The ironic limitation of Meta’s Creator Assistant is that they still can’t take advantage of other generation AI tools from Horizon Desktop Editor. This means that if you are asked to create/build/create something, you will look for an existing asset in the asset library, not a new asset.
Creator assistant in action.
The Horizon Desktop Editor is also receiving another new AI feature called Style Reference.
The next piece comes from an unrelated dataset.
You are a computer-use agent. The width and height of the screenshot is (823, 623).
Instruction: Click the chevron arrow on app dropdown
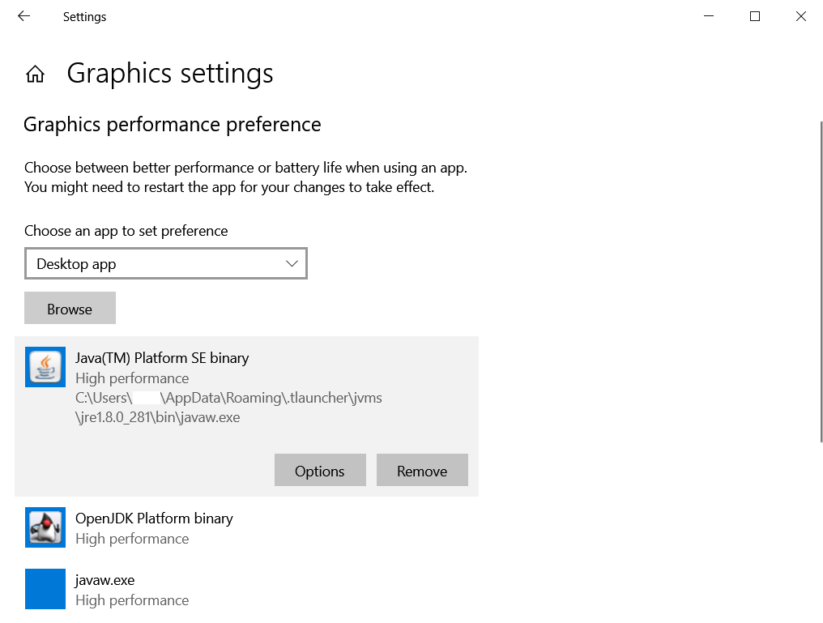coord(292,264)
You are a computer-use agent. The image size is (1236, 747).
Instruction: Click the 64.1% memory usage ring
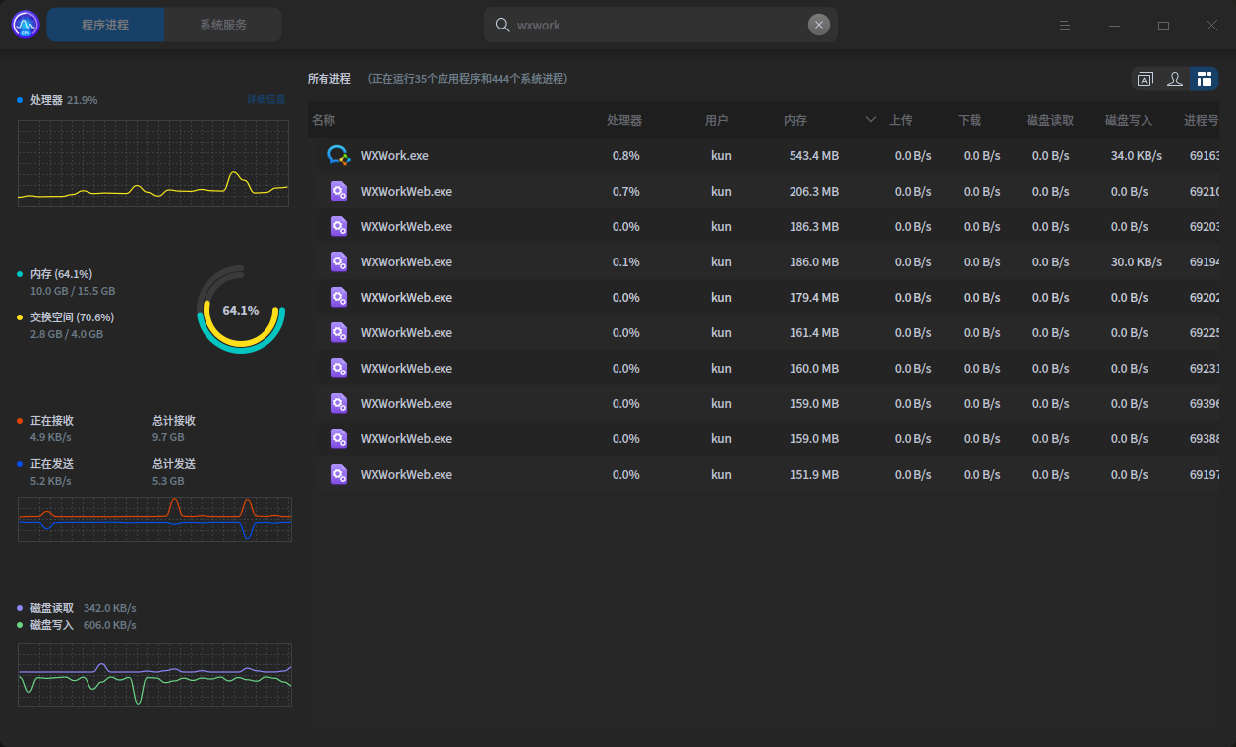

According to Meta, style references allow creators to generate, store, and reuse “specific styles” to achieve “consistent results” when using existing AI asset generation tools such as mesh, textures, skyboxes, SFX, and ambient audio AI generations.
Therefore, creators can make sure that these generated assets fit the theme and atmosphere they have in mind in their world and games.

However, despite repeated teases, what Meta has yet to be released is its ability to generate the whole world.
Called environmental generation, Meta will be released “soon” in June, telling its creators that it can “build the environment based on several different themes.”
If shipping technology meets the promise of meta, it can create a barrier to entry to create an interactive social VR world lower than ever before, reducing the minimum time required from hours to minutes.
Meta teases AI generations across the world of the horizon “quickly” coming
Meta Horizon Worlds Desktop Editor now “quickly” acquires AI environment generation and can generate the entire world from a text prompt to authors.

Horizon Worlds Desktop Editor is a free Windows desktop application.
Meta still runs a $50 million Meta Horizon Creator Fund to pay “fun and engaging” world creators. Here is the company’s explanation of how money is distributed.
“Every month, we pay a bonus from the Creator Fund to make fun and engaging mobile, (VR) world manufacturers.